Thirtysomething female in natural habitat, from unflattering angle
One of the ways in which you can pinpoint the source of my DNA is my weak chin/double chin. This thing torments me. It’s particularly annoying when I’m overweight (as I am now and, uh, have more or less always been) because I can feel fat snuggling my neck like a skin turtleneck. Ew, I just grossed myself out.

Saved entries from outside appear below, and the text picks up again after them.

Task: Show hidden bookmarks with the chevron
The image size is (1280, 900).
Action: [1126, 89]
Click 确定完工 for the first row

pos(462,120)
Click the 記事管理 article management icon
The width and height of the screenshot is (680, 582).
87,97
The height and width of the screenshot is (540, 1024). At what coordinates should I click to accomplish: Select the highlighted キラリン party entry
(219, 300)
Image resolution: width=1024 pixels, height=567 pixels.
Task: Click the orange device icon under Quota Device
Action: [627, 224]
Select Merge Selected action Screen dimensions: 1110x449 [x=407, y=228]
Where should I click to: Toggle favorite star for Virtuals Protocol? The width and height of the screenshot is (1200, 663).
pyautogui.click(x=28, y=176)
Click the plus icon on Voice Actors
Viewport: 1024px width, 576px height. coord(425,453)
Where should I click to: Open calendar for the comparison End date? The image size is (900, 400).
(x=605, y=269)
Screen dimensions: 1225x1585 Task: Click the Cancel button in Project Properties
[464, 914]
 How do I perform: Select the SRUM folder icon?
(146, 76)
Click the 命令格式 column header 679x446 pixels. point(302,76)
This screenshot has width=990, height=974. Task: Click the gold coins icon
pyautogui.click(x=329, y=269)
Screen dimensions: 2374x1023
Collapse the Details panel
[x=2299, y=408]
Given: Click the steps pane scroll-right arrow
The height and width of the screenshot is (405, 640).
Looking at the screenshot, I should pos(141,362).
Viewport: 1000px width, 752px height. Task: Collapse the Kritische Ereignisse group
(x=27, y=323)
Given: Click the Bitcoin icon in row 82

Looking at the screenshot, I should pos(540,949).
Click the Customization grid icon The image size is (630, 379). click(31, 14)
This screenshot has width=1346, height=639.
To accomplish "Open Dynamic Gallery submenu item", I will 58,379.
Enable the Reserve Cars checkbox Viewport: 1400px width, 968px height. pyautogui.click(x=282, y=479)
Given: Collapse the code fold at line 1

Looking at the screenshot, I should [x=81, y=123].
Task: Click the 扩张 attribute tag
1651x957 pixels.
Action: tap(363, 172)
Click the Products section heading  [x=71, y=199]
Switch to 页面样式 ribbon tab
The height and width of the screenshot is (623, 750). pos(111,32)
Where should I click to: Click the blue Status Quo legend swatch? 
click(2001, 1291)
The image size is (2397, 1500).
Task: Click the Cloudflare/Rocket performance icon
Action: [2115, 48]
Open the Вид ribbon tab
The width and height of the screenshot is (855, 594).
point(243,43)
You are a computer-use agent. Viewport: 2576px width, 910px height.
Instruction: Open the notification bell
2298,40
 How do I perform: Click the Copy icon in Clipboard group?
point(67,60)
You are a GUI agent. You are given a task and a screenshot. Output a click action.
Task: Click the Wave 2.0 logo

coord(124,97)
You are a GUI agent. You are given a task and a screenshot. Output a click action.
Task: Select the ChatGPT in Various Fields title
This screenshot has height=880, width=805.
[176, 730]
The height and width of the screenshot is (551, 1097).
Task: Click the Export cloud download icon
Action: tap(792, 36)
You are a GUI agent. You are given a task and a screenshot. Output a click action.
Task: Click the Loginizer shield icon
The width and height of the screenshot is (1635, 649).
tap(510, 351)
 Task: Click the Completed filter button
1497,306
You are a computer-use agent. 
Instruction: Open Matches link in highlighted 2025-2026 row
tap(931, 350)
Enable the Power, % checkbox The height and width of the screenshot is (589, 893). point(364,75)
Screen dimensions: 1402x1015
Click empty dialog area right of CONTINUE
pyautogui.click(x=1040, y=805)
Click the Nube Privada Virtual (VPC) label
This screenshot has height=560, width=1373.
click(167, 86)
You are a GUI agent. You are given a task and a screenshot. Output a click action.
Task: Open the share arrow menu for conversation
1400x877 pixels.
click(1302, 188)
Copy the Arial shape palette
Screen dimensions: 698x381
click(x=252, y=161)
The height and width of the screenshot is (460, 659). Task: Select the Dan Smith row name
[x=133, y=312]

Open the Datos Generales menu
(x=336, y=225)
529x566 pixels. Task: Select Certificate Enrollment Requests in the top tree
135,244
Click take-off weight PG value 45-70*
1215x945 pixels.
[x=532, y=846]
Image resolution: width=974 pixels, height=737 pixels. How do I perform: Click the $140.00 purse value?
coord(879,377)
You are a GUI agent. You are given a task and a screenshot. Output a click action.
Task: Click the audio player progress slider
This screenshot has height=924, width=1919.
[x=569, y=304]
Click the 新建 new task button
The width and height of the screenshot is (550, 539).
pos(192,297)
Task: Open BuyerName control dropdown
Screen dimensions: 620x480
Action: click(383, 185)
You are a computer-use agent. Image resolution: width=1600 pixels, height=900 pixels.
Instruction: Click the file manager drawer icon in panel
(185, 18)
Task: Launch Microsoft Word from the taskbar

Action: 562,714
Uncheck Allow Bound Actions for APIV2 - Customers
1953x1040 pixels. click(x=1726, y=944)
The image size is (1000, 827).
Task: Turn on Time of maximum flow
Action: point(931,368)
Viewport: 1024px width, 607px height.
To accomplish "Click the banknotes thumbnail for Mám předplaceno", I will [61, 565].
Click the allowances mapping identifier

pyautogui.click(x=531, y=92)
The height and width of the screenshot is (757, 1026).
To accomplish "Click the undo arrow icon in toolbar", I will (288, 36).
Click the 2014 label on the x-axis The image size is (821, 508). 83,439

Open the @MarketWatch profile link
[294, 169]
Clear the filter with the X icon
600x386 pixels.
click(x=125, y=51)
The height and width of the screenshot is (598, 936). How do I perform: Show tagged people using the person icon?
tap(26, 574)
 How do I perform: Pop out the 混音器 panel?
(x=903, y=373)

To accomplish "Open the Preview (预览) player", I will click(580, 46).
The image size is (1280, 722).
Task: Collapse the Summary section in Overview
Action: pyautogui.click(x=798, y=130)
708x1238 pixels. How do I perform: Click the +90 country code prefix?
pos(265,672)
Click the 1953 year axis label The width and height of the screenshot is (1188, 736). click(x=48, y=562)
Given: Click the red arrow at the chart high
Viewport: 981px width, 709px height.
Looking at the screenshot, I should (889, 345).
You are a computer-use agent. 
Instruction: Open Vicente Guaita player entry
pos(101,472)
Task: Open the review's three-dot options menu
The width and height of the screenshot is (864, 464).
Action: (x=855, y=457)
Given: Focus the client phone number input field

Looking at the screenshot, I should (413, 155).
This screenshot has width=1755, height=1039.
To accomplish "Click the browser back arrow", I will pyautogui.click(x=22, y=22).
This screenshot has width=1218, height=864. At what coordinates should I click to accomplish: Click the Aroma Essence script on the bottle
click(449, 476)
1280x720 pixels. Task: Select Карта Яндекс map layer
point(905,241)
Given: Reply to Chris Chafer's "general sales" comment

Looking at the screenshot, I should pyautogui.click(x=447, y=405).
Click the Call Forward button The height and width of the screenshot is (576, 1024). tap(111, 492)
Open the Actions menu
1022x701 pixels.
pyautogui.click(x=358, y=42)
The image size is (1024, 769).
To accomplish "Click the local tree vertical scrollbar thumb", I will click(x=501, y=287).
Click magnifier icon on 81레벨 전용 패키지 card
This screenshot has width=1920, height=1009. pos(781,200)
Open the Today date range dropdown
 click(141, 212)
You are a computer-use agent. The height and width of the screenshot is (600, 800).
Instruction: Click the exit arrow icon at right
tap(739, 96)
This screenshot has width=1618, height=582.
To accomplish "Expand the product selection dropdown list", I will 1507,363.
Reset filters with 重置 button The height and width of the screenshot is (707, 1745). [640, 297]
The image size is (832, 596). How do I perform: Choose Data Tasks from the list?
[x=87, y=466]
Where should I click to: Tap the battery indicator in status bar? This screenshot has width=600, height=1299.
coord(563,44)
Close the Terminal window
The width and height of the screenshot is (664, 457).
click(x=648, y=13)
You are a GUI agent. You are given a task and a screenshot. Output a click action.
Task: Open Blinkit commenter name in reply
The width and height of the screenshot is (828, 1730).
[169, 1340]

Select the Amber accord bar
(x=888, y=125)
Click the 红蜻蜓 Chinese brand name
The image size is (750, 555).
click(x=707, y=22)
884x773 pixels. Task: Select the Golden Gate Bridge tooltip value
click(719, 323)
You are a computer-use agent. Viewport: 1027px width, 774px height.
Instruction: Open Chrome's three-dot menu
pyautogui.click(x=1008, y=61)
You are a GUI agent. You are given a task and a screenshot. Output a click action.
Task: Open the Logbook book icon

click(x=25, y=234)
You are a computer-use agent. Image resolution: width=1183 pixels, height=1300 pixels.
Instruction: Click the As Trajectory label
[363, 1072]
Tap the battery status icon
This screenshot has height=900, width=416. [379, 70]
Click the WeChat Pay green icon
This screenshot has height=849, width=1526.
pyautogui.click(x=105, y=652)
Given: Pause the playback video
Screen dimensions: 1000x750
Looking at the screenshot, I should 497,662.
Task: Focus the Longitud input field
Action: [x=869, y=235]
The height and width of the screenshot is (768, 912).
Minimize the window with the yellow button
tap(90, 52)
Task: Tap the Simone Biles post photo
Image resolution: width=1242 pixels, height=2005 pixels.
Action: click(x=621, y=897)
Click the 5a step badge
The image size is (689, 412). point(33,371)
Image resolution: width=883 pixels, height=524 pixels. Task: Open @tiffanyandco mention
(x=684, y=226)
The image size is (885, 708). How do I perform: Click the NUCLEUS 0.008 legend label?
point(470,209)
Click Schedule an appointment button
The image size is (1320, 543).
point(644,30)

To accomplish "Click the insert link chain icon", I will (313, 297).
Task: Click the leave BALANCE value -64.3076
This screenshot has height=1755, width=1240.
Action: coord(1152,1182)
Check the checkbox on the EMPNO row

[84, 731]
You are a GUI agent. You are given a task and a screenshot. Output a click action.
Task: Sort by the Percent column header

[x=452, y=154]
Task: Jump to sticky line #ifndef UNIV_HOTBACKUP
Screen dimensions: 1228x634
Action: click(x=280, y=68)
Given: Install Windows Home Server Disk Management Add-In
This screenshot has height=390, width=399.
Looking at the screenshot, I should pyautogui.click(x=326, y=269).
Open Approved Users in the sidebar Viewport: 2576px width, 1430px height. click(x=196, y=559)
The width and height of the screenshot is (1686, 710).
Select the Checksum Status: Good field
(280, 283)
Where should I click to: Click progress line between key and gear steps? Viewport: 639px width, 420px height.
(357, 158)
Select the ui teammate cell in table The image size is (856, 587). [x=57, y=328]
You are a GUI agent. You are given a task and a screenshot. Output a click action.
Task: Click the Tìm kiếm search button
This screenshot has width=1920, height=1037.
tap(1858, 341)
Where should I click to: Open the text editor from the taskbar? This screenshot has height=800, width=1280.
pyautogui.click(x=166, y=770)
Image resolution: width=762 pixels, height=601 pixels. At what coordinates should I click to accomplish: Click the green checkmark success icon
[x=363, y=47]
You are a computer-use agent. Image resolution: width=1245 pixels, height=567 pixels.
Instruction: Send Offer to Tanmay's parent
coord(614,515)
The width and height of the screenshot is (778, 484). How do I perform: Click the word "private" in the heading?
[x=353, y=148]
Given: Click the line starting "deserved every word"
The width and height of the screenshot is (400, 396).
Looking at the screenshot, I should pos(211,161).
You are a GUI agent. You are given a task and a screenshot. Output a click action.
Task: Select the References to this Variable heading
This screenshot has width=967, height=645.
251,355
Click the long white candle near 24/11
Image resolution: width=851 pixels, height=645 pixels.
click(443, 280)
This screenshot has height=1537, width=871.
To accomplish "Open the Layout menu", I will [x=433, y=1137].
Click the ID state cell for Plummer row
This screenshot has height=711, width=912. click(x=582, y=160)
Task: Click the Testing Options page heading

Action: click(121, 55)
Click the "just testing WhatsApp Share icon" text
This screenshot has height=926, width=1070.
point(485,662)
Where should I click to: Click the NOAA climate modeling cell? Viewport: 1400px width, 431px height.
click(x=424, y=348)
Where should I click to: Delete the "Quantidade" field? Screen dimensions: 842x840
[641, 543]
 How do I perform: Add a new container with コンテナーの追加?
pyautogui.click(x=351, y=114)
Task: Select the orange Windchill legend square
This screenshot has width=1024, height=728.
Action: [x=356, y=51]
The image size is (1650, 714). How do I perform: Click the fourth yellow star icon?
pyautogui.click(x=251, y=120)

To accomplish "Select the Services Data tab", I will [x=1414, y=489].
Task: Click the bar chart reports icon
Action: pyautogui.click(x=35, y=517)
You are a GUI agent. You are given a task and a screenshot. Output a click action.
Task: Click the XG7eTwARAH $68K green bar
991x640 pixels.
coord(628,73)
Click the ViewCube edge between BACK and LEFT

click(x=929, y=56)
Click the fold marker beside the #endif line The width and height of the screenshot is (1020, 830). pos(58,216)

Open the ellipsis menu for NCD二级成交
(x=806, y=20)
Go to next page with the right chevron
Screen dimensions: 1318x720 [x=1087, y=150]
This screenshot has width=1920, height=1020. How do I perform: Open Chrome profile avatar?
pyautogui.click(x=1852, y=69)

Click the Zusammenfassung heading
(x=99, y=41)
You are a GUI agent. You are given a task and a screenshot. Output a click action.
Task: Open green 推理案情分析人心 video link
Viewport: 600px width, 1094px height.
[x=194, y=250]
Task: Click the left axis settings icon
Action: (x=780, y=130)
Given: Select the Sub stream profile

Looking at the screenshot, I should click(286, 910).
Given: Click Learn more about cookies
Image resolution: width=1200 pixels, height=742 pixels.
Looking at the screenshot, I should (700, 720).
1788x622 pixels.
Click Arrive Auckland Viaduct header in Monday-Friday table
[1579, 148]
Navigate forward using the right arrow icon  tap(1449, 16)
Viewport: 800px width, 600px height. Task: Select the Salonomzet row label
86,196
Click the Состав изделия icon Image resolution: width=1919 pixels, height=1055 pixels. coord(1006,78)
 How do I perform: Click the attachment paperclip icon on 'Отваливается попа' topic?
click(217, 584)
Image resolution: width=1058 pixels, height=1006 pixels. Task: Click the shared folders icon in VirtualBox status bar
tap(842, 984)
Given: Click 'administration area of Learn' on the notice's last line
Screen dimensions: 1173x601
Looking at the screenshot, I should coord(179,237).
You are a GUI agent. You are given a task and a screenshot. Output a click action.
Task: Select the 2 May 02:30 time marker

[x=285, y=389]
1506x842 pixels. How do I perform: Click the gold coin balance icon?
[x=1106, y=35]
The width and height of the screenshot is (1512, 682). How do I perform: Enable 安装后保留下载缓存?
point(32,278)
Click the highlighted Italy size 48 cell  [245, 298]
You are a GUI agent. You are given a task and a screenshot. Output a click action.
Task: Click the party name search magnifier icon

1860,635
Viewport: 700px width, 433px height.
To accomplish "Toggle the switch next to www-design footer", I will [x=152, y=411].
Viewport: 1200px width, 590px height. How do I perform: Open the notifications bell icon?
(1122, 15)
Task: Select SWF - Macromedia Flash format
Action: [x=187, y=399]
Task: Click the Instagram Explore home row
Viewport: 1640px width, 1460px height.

Anyway, this chin has ancient origins, I’m sure, that I could try to track down if I put some effort into it. My great-grandmother had it and hated it so much that in her later years, she would tape up her double chin with a Band-Aid, so that it would rest suspended in a little turkey-neck hammock. My grandfather (her son) always had a robust double chin situation, and his was covered in grey stubble throughout many of my brief memories of him. My dad (his son) hides his chin under a generous layer of beard, although in recent years his facial manscaping has allowed the chin to peek out more and more in favor of a more mutton-choppy look.
As for me, I’ve gone about my life trying to hide the chin with long layers of hair that have traditionally fallen in my face so much that my grandmother has probably repeated the phrase “Get your hair out of your face!” at least two hundred times to me. (See also: “Pull your sleeves up!” and “Black attracts everything but men and money!”) I hate this damn thing but it’s one of the very few and very obvious ways in which you can draw a straight line from me to my family, so I suppose it’s endearing in its own way.
That doesn’t mean I don’t entertain fantasies of neck lipo on a regular basis.
I will say you are doubly whammied—Nana-momma…so sorry sis, but you, Evan, and myself have been cursed with the Stedman er (Vickers?) chin?